■ ACTIVITY ■
Every record must appear in your reply exactly as written.
─── DATA UNDER STUDY
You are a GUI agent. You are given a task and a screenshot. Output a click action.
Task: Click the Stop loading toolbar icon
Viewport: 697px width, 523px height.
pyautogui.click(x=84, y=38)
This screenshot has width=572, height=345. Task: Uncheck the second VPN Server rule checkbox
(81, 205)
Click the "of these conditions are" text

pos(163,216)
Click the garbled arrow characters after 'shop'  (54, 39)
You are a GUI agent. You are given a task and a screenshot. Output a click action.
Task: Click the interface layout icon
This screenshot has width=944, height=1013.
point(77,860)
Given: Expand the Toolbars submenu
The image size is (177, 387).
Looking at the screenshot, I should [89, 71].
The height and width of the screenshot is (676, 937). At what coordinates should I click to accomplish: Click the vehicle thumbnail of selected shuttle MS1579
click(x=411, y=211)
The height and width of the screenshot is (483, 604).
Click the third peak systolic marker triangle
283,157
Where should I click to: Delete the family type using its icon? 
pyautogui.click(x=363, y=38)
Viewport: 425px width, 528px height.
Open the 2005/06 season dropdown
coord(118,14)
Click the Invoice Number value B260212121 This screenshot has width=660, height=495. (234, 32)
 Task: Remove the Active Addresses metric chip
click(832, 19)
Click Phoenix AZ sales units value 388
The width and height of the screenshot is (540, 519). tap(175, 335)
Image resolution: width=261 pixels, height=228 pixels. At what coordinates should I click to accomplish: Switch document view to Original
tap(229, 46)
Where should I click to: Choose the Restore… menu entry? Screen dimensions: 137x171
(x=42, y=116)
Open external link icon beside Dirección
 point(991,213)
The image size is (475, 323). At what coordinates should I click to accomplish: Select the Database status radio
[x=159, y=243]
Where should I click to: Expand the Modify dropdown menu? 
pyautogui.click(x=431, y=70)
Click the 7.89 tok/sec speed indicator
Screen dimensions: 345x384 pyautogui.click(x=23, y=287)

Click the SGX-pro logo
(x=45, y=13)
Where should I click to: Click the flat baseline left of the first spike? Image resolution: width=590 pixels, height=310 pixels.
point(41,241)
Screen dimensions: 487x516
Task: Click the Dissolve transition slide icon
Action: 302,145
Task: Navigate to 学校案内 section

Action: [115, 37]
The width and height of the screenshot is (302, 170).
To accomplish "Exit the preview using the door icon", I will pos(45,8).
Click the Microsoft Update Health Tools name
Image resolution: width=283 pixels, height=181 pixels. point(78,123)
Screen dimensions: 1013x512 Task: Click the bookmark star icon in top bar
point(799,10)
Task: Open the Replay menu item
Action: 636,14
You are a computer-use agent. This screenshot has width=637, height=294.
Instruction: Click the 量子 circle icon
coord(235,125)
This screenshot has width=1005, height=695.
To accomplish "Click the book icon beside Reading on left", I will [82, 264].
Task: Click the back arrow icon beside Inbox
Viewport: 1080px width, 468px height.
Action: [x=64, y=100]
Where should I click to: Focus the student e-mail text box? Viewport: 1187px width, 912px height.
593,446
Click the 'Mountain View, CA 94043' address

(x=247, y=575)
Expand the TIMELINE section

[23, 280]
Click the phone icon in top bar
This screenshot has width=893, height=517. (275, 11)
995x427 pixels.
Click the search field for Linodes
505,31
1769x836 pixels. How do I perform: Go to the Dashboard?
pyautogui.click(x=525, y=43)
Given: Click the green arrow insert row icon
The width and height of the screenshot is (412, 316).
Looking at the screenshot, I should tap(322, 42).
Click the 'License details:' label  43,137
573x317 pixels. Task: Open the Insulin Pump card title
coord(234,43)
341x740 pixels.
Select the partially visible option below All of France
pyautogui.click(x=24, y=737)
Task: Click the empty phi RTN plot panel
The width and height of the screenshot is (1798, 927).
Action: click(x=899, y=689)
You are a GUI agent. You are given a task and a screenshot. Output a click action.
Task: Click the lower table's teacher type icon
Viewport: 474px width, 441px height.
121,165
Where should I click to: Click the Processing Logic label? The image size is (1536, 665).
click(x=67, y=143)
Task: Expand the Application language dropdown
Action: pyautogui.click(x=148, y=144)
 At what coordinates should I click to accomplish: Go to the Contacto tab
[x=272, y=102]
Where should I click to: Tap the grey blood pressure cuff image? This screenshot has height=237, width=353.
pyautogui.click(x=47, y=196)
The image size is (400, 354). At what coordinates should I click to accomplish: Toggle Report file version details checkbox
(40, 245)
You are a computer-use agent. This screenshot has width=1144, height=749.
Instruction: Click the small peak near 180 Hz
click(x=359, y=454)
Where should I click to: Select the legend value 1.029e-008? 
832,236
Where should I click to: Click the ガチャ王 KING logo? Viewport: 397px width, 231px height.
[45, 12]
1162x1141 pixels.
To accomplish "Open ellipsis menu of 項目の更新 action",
──────
■ ANSWER BOX ■
You are a GUI agent. You are given a task and a screenshot. Output a click action.
Task: Click the Stop loading toolbar icon
Viewport: 697px width, 523px height.
pyautogui.click(x=84, y=38)
This screenshot has width=572, height=345. Task: Uncheck the second VPN Server rule checkbox
(81, 205)
Click the "of these conditions are" text

pos(163,216)
Click the garbled arrow characters after 'shop'  (54, 39)
You are a GUI agent. You are given a task and a screenshot. Output a click action.
Task: Click the interface layout icon
This screenshot has width=944, height=1013.
point(77,860)
Given: Expand the Toolbars submenu
The image size is (177, 387).
Looking at the screenshot, I should [89, 71].
The height and width of the screenshot is (676, 937). At what coordinates should I click to accomplish: Click the vehicle thumbnail of selected shuttle MS1579
click(x=411, y=211)
The height and width of the screenshot is (483, 604).
Click the third peak systolic marker triangle
283,157
Where should I click to: Delete the family type using its icon? 
pyautogui.click(x=363, y=38)
Viewport: 425px width, 528px height.
Open the 2005/06 season dropdown
coord(118,14)
Click the Invoice Number value B260212121 This screenshot has width=660, height=495. (234, 32)
 Task: Remove the Active Addresses metric chip
click(832, 19)
Click Phoenix AZ sales units value 388
The width and height of the screenshot is (540, 519). tap(175, 335)
Image resolution: width=261 pixels, height=228 pixels. At what coordinates should I click to accomplish: Switch document view to Original
tap(229, 46)
Where should I click to: Choose the Restore… menu entry? Screen dimensions: 137x171
(x=42, y=116)
Open external link icon beside Dirección
 point(991,213)
The image size is (475, 323). At what coordinates should I click to accomplish: Select the Database status radio
[x=159, y=243]
Where should I click to: Expand the Modify dropdown menu? 
pyautogui.click(x=431, y=70)
Click the 7.89 tok/sec speed indicator
Screen dimensions: 345x384 pyautogui.click(x=23, y=287)

Click the SGX-pro logo
(x=45, y=13)
Where should I click to: Click the flat baseline left of the first spike? Image resolution: width=590 pixels, height=310 pixels.
point(41,241)
Screen dimensions: 487x516
Task: Click the Dissolve transition slide icon
Action: 302,145
Task: Navigate to 学校案内 section

Action: [115, 37]
The width and height of the screenshot is (302, 170).
To accomplish "Exit the preview using the door icon", I will pos(45,8).
Click the Microsoft Update Health Tools name
Image resolution: width=283 pixels, height=181 pixels. point(78,123)
Screen dimensions: 1013x512 Task: Click the bookmark star icon in top bar
point(799,10)
Task: Open the Replay menu item
Action: 636,14
You are a computer-use agent. This screenshot has width=637, height=294.
Instruction: Click the 量子 circle icon
coord(235,125)
This screenshot has width=1005, height=695.
To accomplish "Click the book icon beside Reading on left", I will [82, 264].
Task: Click the back arrow icon beside Inbox
Viewport: 1080px width, 468px height.
Action: [x=64, y=100]
Where should I click to: Focus the student e-mail text box? Viewport: 1187px width, 912px height.
593,446
Click the 'Mountain View, CA 94043' address

(x=247, y=575)
Expand the TIMELINE section

[23, 280]
Click the phone icon in top bar
This screenshot has width=893, height=517. (275, 11)
995x427 pixels.
Click the search field for Linodes
505,31
1769x836 pixels. How do I perform: Go to the Dashboard?
pyautogui.click(x=525, y=43)
Given: Click the green arrow insert row icon
The width and height of the screenshot is (412, 316).
Looking at the screenshot, I should tap(322, 42).
Click the 'License details:' label  43,137
573x317 pixels. Task: Open the Insulin Pump card title
coord(234,43)
341x740 pixels.
Select the partially visible option below All of France
pyautogui.click(x=24, y=737)
Task: Click the empty phi RTN plot panel
The width and height of the screenshot is (1798, 927).
Action: click(x=899, y=689)
You are a GUI agent. You are given a task and a screenshot. Output a click action.
Task: Click the lower table's teacher type icon
Viewport: 474px width, 441px height.
121,165
Where should I click to: Click the Processing Logic label? The image size is (1536, 665).
click(x=67, y=143)
Task: Expand the Application language dropdown
Action: pyautogui.click(x=148, y=144)
 At what coordinates should I click to accomplish: Go to the Contacto tab
[x=272, y=102]
Where should I click to: Tap the grey blood pressure cuff image? This screenshot has height=237, width=353.
pyautogui.click(x=47, y=196)
The image size is (400, 354). At what coordinates should I click to accomplish: Toggle Report file version details checkbox
(40, 245)
You are a computer-use agent. This screenshot has width=1144, height=749.
Instruction: Click the small peak near 180 Hz
click(x=359, y=454)
Where should I click to: Select the legend value 1.029e-008? 
832,236
Where should I click to: Click the ガチャ王 KING logo? Viewport: 397px width, 231px height.
[45, 12]
1162x1141 pixels.
To accomplish "Open ellipsis menu of 項目の更新 action",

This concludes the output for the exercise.